ギア・ドール
愛する人に見取られることなく、愛する者に何も言えず、無機質な鉄の箱の中で、たった一発の無機質な銃弾の元、何の抵抗もできずに死んでいった・・・・。
遺言などあるはずもない。
彼女が何を思って死んでいったのか、知ることすらできない。
アルクは、菫を埋めている間始終無言だった。
軽口を叩くことなく、涙を流すことなく、しかし・・・片時も菫からは視線を話さず、ただ無言で菫が眠る墓を掘っていた。
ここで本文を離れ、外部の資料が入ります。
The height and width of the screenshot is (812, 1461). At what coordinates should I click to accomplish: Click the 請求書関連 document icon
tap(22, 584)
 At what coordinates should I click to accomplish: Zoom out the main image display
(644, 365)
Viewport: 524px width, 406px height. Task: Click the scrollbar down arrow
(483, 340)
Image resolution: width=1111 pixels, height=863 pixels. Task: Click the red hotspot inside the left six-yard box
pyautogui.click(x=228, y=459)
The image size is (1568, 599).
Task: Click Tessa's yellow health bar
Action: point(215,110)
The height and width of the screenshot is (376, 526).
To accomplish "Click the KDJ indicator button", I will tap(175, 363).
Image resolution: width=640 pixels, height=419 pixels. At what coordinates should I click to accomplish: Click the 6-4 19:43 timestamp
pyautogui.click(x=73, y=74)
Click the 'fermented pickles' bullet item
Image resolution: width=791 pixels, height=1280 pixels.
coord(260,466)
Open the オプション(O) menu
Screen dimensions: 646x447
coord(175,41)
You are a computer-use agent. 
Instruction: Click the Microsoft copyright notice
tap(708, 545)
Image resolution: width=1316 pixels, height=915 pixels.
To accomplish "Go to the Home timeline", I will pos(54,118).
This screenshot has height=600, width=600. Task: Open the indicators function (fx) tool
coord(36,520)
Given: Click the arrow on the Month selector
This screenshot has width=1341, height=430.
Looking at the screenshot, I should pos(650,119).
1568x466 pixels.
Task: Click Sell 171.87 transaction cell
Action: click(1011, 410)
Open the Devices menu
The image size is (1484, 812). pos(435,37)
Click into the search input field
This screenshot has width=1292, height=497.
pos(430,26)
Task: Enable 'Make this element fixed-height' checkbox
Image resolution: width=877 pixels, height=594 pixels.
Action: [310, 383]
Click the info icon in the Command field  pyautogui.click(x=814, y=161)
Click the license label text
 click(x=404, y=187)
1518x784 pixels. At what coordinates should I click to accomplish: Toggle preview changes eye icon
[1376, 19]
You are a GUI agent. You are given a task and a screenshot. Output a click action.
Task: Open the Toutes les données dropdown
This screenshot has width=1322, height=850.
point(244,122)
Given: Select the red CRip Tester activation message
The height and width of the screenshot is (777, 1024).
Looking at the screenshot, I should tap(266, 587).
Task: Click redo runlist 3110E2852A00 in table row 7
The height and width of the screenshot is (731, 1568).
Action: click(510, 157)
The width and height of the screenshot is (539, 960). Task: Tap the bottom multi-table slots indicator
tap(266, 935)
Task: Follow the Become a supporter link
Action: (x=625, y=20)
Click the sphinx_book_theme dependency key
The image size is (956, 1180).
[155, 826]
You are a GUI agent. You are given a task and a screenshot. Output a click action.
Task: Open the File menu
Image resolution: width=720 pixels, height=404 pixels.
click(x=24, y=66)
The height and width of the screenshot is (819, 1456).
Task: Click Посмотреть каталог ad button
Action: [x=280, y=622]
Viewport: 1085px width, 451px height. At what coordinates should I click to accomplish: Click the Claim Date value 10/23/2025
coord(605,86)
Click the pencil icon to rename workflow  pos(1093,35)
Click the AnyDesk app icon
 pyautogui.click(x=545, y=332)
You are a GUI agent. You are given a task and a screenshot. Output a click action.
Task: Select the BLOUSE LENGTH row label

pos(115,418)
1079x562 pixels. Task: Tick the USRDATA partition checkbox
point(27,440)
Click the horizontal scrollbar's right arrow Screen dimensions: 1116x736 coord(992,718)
そんな彼に海人は何も話さなかったし、何よりも何も話せなかった。
菫を埋め終わり、最後に十字架の墓石を立て終わっても、アルクは何も語らなかった。
どれぐらい、そうしていただろうか・・・。
「海人・・・棚の一番上に『モンブラン』が入っていただろう?・・・あれ、持ってきてくれよ。」
決して自分の方に視線を向けずに静かに口を開いた。
『モンブラン』とは、ワインのブランド名。
年代物で、値段も海人たちの今の収入では決して買えそうにない高級酒。
昔、宝くじで当てたのだ。
そういえば、菫がいつも家に来るたびに飲みたがっていたな・・・。
「分かった・・・。」
海人は、短く返事を返すと車に乗り込み、自分の家に戻ってワインを持って戻ってくる。
その時間約10分。
もう少し時間をかけるべきだったと思ったのは、戻ってきた瞬間。
アルクの目が・・・・赤く腫れていた・・・・。